The Sound Of Waves
- First edition
- Author: Yukio Mishima
- Original title: Shiosai
- Translator: Meredith Weatherby
- Illustrator: Yoshinori Kinoshita
- Language: Japanese
- Genre: Romance
- Publisher: Alfred A. Knopf (Eng. translation)
- Publication date: 1954
- Publication place: Japan
- Published in English: 1956

= The Sound of Waves =

1954 novel by Yukio Mishima

The Sound of Waves (潮騒, Shiosai) is a 1954 novel by the Japanese author Yukio Mishima. It is a coming-of-age story of the protagonist Shinji and his romance with Hatsue, the beautiful daughter of the wealthy ship owner Terukichi. For this book, Mishima was awarded the Shincho Prize from Shinchosha Publishing in 1954. It has been adapted for film five times.

== Plot ==
Shinji Kubo lives with his mother, a pearl diver, and his younger brother, Hiroshi. He and his mother support the family because Shinji's father died in World War II after the fishing boat he was on was strafed by an American bomber. However, the family lives a somewhat peaceful life and Shinji is content to be a fisherman along with his master, Jukichi Oyama, and another apprentice, Ryuji.

Things change when Terukichi Miyata, after the death of his son, decides to bring back the daughter he adopted away to pearl divers from another island. Raised as a pearl diver, the beautiful Hatsue wins many admirers, including Shinji. The prospect of marrying Hatsue becomes even more attractive when the wealthy Miyata intends to adopt the man who marries Hatsue as his own son and heir. Shinji and Hatsue soon fall in love.

When Chiyoko, the daughter of the Lighthouse-Keeper and his wife, returns from studying at a university in Tokyo, she is disappointed to discover Shinji, whom she has affections for, has fallen in love with someone else. She takes advantage of the jealous Yasuo Kawamoto, an arrogant and selfish admirer of Hatsue, and uses Yasuo to spread vicious rumours of Shinji stealing away Hatsue's virginity. Jealous because he thinks that Shinji will take Hatsue's virginity, Yasuo tries to rape Hatsue at night when it's Hatsue's turn to fill up her bucket of water. The attempt is unsuccessful when he is stung by hornets as he tries to strip her clothes off. Humiliated, he makes a deal with Hatsue: he will refill the bucket and carry it down the stone steps for her, and Hatsue must not tell anyone he was trying to rape her.

When Terukichi finds out the rumor, he forbids Hatsue to see Shinji, but through Jukichi and Ryuji, the two manage to continue communicating with one another by means of secret letters. Terukichi steadfastly refuses to see Shinji for an explanation and when Shinji's mother, who knows her son will never deliberately lie, goes to see Terukichi, his refusal to see her only increases the tension between Shinji and Hatsue. Chiyoko, before returning to Tokyo, becomes filled with remorse after Shinji off-handedly replies that she is pretty when she asks him if he thinks she is unattractive. She returns to Tokyo with guilt that she ruined Shinji's chance at happiness.

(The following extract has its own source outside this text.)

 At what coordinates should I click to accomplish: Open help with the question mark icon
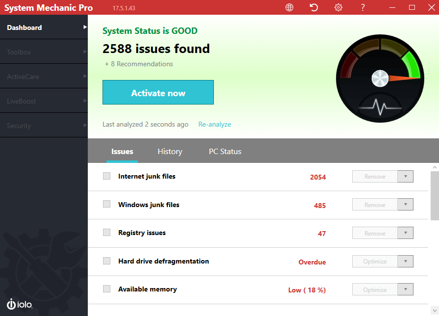click(363, 7)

Terukichi mysteriously employs Yasuo and Shinji on one of his shipping vessels. When the vessel is caught in a storm, Shinji’s courage and willpower allow him to brave the storm and save the ship. Terukichi's intentions are revealed when Chiyoko's mother receives a letter from Chiyoko, who refuses to return home, explaining that she feels she cannot return and see Shinji unhappy because she was the one who started the rumors. The lighthouse keeper's wife confronts Terukichi, who reveals that he intends to adopt Shinji as Hatsue's husband. Employing the boys on the ship had been a test to which one was most suitable for his daughter and Shinji's act to save the vessel had earned Terukichi’s respect and permission to wed his daughter.

== Adaptations ==
Five live action adaptions have been released:
- 1954, directed by Senkichi Taniguchi
- 1964, directed by Kenjirō Morinaga
- 1971, directed by Shirô Moritani
- 1975, directed by Katsumi Nishikawa
- 1985, directed by Tsugunobu Kotani

A 1989 animated adaptation from the Animated Classics of Japanese Literature series was released in North America by Central Park Media.